This was the first year for our sunken-path greenhouse. I was not able to build it at its full 20x12' size due to permitting restrictions, so instead (following the advice of an engineer I consulted) I built just the first 6x12' with the intention of adding on in subsequent years. This means that the east (downhill) wall is temporary and does not yet have a permanent door. Here's an album of photos of the structure during and after construction. I'll make a video next year about what I learned from building it, but for now I'd like to talk about the temperatures I measured during the winter.
Obviously the whole point of a glasshouse is to create a milder microclimate than outdoors. The sunken path is intended to siphon the coldest air away from ground level, and the barrels of rainwater against the garage wall are intended to buffer temperature swings. However, the smaller-than-intended size of the structure and the many air leaks created by my use of corrugated roofing panels — and an old air mattress for a door on the temporary east wall — mean that it is not working as well as I would hope. But how well is it working?

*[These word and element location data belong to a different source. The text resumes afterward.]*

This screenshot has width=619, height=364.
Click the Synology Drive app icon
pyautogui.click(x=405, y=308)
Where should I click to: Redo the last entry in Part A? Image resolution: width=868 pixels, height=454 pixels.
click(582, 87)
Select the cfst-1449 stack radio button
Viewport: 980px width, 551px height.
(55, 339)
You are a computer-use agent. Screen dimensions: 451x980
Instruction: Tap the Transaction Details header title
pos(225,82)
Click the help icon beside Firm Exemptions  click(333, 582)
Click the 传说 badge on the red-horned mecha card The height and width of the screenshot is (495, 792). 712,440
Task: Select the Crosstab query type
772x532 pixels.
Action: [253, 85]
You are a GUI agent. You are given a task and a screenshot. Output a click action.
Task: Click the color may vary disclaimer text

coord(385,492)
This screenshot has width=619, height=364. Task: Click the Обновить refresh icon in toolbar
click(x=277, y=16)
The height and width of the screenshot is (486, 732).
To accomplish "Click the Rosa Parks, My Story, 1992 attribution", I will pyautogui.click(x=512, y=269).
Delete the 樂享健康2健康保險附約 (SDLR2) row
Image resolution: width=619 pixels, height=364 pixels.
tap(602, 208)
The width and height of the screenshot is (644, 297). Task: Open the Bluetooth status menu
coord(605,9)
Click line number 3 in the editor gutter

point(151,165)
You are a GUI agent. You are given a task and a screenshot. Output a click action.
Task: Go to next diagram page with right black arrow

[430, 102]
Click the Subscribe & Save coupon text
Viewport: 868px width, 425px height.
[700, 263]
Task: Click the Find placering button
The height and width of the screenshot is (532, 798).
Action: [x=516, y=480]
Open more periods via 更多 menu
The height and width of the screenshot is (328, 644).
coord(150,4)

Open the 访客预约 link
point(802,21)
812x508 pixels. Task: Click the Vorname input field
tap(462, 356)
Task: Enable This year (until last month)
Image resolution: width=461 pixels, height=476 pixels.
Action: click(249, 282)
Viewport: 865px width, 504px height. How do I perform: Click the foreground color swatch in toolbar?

I had only two recording thermometers to work with, so I put one at ground level in the center of the structure and the other on top of the rain barrels for 3 high/low cycles and at the bottom of the trench for another 3 cycles.
Here's what that looks like on a graph:
So the ground temperature is consistently warmer than outdoors, but the barrel and trench are not telling a consistent story — neither one is showing the buffering of temperature I would like to see (unless the 1/24 data point is an outlier), and most importantly, the temperatures are not being maintained above freezing (32°F) in any location. It's still possible that I'll get the desired results when the structure is larger and more permanent, but if I don't, it will not have been worth the cost and effort.